Brendan Nyhan

Bad economics at National Review

Writing at National Review Online, Jerry Bowyer illustrates the painfully stupid and misleading economics writing that Brad DeLong so often documents at the magazine:

Imagine for a moment that you are a financial planner and you are advising a family that makes about $130,000 per year. Their total assets, including a house, stocks, and bonds, add up to about $660,000. They owe roughly $130,000. Over the past three years their assets have been growing in faster increments than their liabilities.

So, should you be worried about these people? Neither would I.

Now, if you were to add 8 zeroes to these numbers, you’d be dealing with an actual family in the real world — the Unites Sates of America. However, the pessimistic and moralistic factions of the right wing are doing a lot of hand wringing about U.S. debt these days, both public and private. So are the if-Bush-is-president-everything-must-be-awful left wingers.

As a recovering financial accountant, this BuzzCharts’ author always feels a little queasy about any report that mentions liabilities but not assets. It’s hard-wired into me to weigh debits against credits.

Thus, when we treat the U.S. as one family, we can create a balance sheet that’s quite admirable: Assets: $66 trillion. Liabilities: $13 trillion. Owner’s Equity (or Net Worth): $53 trillion.

Watching left-wing bloggers and right-wing nail-biters contort this data into bad news is priceless.

To support these meaningless data — what does the combined net worth of all US households and nonprofits mean? — Bowyer offers what might be the most useless bar chart ever created:

Chart_bowyer62006

Bowyer’s chart has three primary flaws: (1) it combines Bill Gates with homeless people and everyone in between, giving us no sense of how middle class or poor families are doing; (2) it lumps together nonprofits and households; (3) it gives us no sense of how household net worth has changed over time. The first flaw is analogous to President Bush using “average” tax cut statistics that are skewed upward by high-income individuals.

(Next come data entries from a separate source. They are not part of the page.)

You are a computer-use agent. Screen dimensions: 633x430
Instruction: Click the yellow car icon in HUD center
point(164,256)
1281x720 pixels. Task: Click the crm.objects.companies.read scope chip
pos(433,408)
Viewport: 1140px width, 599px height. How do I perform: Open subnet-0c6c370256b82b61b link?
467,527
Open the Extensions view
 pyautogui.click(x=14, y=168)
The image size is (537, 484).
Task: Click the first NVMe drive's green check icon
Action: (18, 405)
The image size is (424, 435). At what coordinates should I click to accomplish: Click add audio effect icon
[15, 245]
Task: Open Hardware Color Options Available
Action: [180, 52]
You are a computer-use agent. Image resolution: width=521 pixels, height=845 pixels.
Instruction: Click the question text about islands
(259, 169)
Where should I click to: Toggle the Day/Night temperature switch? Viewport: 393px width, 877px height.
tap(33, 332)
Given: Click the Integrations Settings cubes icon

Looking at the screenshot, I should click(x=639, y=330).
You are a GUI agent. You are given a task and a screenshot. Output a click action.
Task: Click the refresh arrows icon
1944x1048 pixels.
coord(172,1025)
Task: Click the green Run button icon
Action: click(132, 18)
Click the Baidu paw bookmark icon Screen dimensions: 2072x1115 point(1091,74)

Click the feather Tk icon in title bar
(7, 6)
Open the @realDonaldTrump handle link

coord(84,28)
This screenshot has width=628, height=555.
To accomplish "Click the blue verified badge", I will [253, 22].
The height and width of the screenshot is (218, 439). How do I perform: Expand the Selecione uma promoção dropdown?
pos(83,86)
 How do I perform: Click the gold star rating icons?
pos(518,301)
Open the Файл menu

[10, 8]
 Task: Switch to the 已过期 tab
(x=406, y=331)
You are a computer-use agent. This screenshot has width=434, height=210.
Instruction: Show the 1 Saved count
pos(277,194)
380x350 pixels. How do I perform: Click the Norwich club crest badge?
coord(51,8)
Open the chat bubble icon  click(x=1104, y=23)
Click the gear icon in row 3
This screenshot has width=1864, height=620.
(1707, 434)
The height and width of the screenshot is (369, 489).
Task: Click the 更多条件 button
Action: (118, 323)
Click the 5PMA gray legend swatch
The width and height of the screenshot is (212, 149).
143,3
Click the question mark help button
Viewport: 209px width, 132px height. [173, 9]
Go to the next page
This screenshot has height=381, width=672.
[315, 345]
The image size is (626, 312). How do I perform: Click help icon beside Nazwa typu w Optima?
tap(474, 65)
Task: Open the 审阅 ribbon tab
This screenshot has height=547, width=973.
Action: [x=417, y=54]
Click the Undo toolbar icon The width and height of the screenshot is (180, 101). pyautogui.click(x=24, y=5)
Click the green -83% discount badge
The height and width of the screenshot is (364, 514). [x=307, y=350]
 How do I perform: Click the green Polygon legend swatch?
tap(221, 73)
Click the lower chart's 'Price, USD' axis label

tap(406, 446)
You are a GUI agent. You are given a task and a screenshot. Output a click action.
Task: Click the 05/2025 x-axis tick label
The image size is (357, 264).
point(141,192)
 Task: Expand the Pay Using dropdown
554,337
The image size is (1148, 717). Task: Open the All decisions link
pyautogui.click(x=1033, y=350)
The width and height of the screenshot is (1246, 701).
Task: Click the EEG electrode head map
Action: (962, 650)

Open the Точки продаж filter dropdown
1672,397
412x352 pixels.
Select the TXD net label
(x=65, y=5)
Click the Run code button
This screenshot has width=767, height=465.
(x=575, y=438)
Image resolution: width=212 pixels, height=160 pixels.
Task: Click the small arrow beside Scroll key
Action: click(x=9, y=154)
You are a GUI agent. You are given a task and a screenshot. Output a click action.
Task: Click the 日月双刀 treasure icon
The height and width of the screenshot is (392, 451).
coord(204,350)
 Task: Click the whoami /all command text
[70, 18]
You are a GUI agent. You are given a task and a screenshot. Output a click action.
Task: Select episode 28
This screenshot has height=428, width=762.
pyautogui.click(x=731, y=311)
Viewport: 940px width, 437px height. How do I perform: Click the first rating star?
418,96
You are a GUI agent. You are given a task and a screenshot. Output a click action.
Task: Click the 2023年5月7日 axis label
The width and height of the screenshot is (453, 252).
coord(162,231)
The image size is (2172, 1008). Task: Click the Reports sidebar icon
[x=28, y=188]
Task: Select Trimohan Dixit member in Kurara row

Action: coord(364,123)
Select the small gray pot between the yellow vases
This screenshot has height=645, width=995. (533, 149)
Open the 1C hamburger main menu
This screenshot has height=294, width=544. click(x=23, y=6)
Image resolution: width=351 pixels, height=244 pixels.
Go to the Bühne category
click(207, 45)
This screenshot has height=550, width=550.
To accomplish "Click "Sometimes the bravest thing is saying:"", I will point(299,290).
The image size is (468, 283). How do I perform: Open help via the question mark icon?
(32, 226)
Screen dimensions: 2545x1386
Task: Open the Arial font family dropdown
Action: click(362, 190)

Instead of using Bowyer’s meaningless aggregate data (which you can find here [PDF]), we need to look at change in net worth over time for representative families in different parts of the income distribution — a much better way to assess the state of the US economy. Those data are also available (PDF), and they tell us a much different story.

Here is a chart of changes in median net worth for different portions of the income distribution:

Fivelines

Not surprisingly, net worth is vastly unequal across the income distribution, and has become more so in recent years. And if we zoom in on the bottom sixty percent of the income distribution, we can see that the picture is relatively grim for the 0-20th percentile group as well as the 20th-40th percentile group:

Threelines_1

Does Bowyer even understand what’s wrong with his article? And does National Review know what’s wrong with publishing it?

[Disclosure: I went on Bowyer’s radio show a couple of times when I was doing Spinsanity.]